Samuel West's impending revival of his Waste at the Almeida should help to confirm that truth. Certainly Barker was as near to a Renaissance man as the British stage has produced. He was a brilliant dramatist, a bold impresario, a pioneering director, an articulate theoretician, a crusader for theatrical change and the actor who created many Shavian characters, among them Tanner in Man and Superman. And when he ditched his actress wife, Lillah McCarthy, for an American heiress who hated Shaw, the stage and her husband's political radicalism, Barker reinvented himself as the scholar whose Prefaces to Shakespeare are still worth reading.
The fate of Waste in 1907 also helped to alienate him from a British theatre whose inadequacies he persistently attacked. The protagonist is a politician whose career is ruined when the woman with whom he's had a casual fling dies after ending her pregnancy.
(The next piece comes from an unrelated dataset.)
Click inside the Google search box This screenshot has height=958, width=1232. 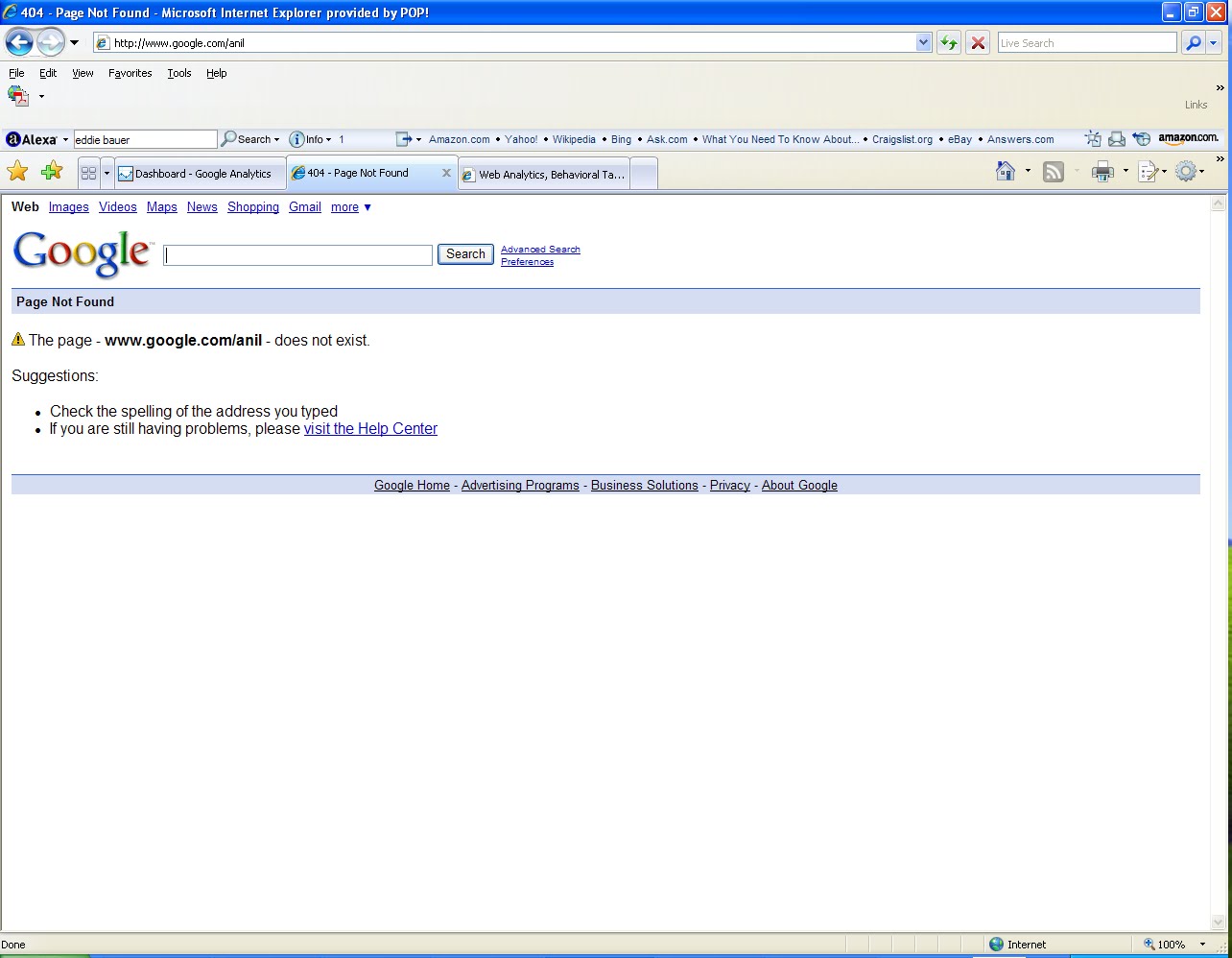[296, 254]
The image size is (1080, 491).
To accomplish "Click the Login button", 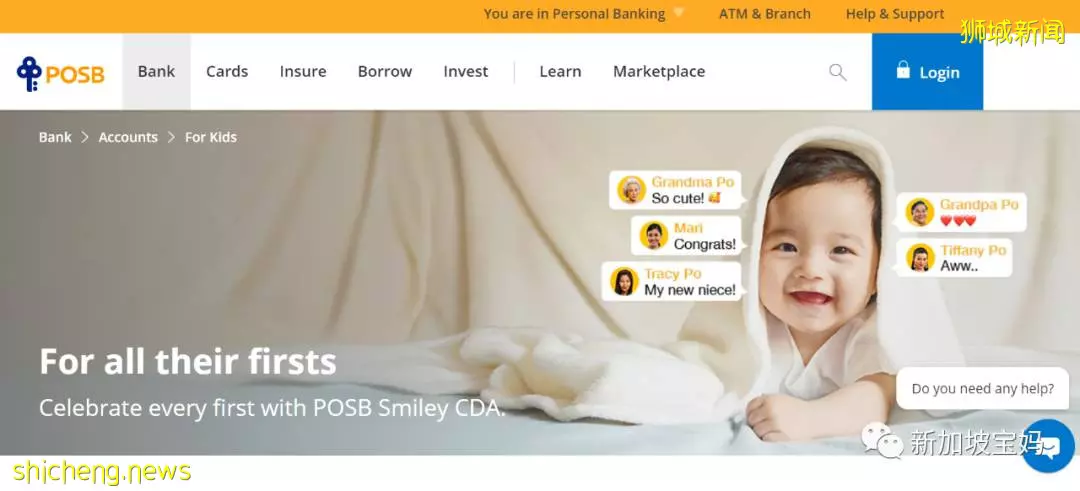I will (x=927, y=72).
But the idea of abortion was as much anathema to the censor as the play's cynical portrait of contemporary politics, and Waste received only a private reading, at which Shaw, H.G. Wells and a devastated Barker took some of the roles.
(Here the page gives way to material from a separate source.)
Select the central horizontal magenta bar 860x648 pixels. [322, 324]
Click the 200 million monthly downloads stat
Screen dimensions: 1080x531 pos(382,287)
No fewer than 71 writers, among them Yeats, James and Conrad, signed a letter to The Times protesting at the ban; but our theatre critic at the time, though calling Waste “a work of extraordinary power and unflinching truthfulness”, decided that its very authenticity made it unfit for public performance. But at least Barker was inspired to become as active in the war against stage censorship as he was in another battle that wasn't to see success until the 1960s: the fight for a national theatre.
Barker didn't just proselytise powerfully for a subsidised, non-profit-making theatre that would “deliver us from managers with wooden heads” and stage the world's best plays in rep. Starting in 1904, he proved the idea viable at the Royal Court and, later, other theatres. He put Shaw definitively on the map with a succession of premieres of his work, among them a production of John Bull's Other Island at which Edward VII laughed so much that he broke his chair. He rediscovered Euripides, transformed the novelist Galsworthy into a major dramatist, and, not least, staged his own plays.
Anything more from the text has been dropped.